Part way we took turn to raise kids ourselves
Notes put to one side at the back of dark shelves.
With no one to teach us, we plodded that road
Our children, quite wondrous, sound paths they both strode.
Each has now married and set out for themselves
It’s past time to get back those notes off the shelves.
Sitting at the keyboard and pondering life
Casting one’s mind back to those days full of strife.
It could have been different, I think we all know
But protagonists have muscle that they do like to show.
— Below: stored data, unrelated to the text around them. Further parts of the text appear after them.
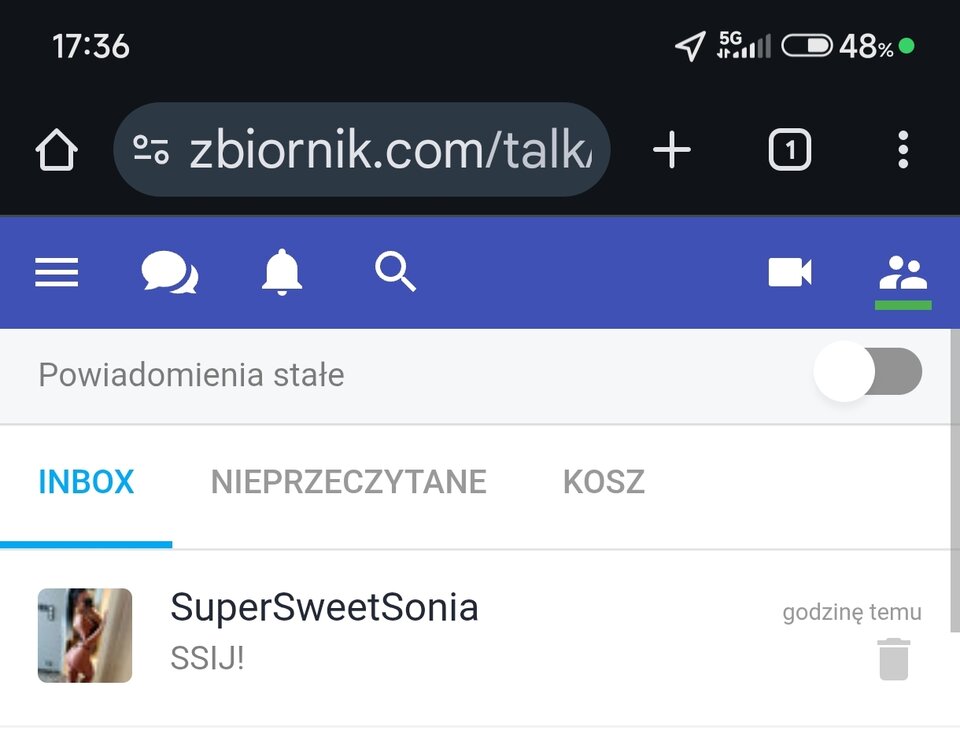960x752 pixels.
Task: Open the hamburger navigation menu
Action: (57, 272)
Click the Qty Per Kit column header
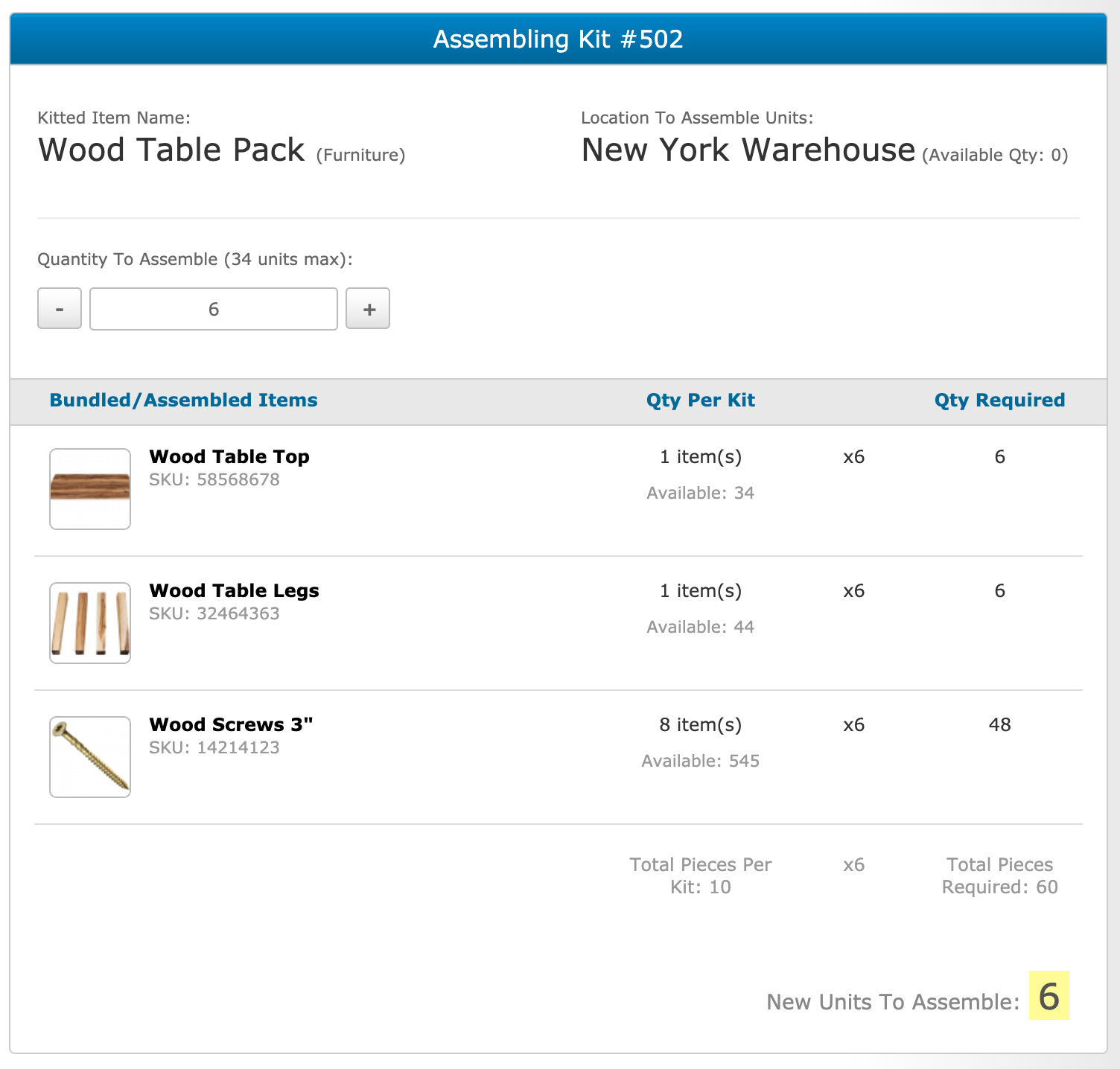Viewport: 1120px width, 1069px height. pyautogui.click(x=700, y=401)
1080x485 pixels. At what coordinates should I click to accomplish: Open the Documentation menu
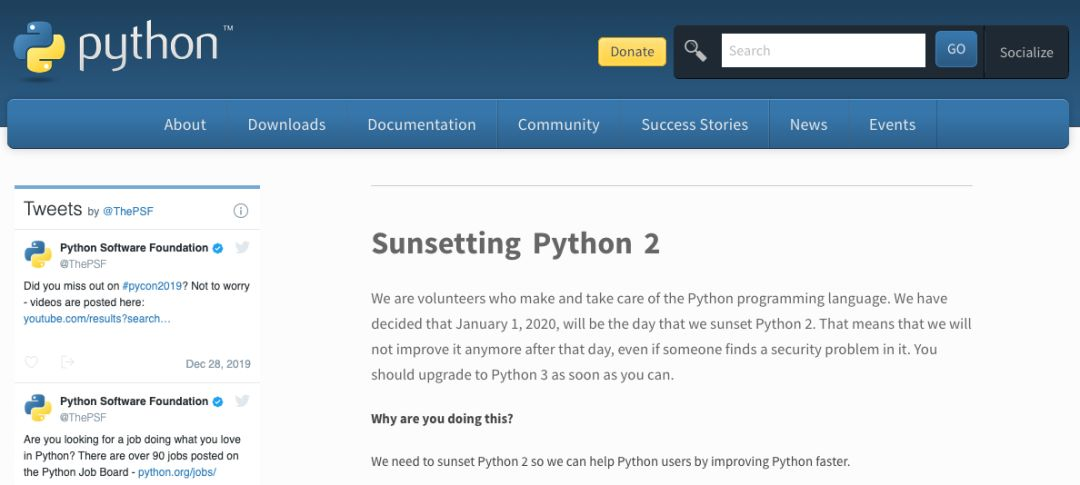tap(421, 125)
©Joe Wilson – Perhaps it was just an illusion…2015

My beloved and my country…

O road take me back to my country home
Speed me quick for my heart missed it so
For wealth and good fortune I foolishly roam
Now home-bound I once again go.
To the trees and blossom of Springtime
Even to the bare twigs of Fall
Yet even to the frost of a cold Winter’s rime
In the country I feel I am all.

Once I travelled o’er great oceans deep
I saw beautiful skies so bright blue
Yet I dreamt of you whenever I’d sleep
In countryside of lovely green hue.
For much as I love the hill and the ride
And all of the beauty found there
If I couldn’t sense you here by my side
Such bounty would just seem so bare.

So over great oceans I travel once more
I’m heading to you darling dear
My heart it is calling to one I adore
It beats faster as home draws me near.
O darling I can’t bear to leave you again
This journey is the last I’ll pursue
In the country with you, my very best friend
We will live under our sky of blue.

And on days perhaps spent in woods near the lake
Watching woodpeckers , jays and the brambling
We’ll sit by the lake with a picnic we’ll take
Watching lambs in the fields as they’re gambolling.
Our hearts will be full and so satisfied
We’ll walk hand-in-hand by the shore
We’ll play ducks and drakes and watch the stones glide
Who could ever want anything more.

At night our arms each other enfold
We’d lie in passionate embrace
Our love we’d give in manner so bold
And I’d watch your beautiful face.
I’d wonder how lucky a man such as I
Could ever have been so well blessed
Such thoughts would make me silently cry
As we lie in our cottage now at rest.

©Joe Wilson – My beloved and my country…2015

If you could feel as I do…

Everything is ugly, no beauty is found anymore
The unhappiness of troubled youth, garbage strewn by the fold
Those lumbering fools down on the farm, where habits are such a bore
All serve to think you ill of me, and the love for you I hold.

The cruelness of mortal life, is so vile as it unfolds
I wish that I could change all that, and show it just to you
And all the glory of the heavens, and stories yet untold
Tell of the love I hold so dear, my heart belongs to you.

©Joe Wilson – If could feel as I do…2015

Written in the style of W B Yeats (1865 – 1939)
after rereading The Lover Tells Of The Rose In His Heart

Going home…

Portmanteaux packed and loaded, a new life is my call
In going I am coming home, to rivers, forests and swan
And all the hustle-bustle I leave behind for all
As I start my life anew, as one.

In joyous solitude shall I bide, to be alone at last
I see it in the forest glade, among these misty leaves
The darkness and the shadows seem so very vast
And sleeping under ink-black skies deceives.

And so I travel homeward, a long, long journey home
Where waters lap so sweetly there lives a gentle swan
Which to the forest edge and by the glade does come
A gentle flutter of my heart so finally at one.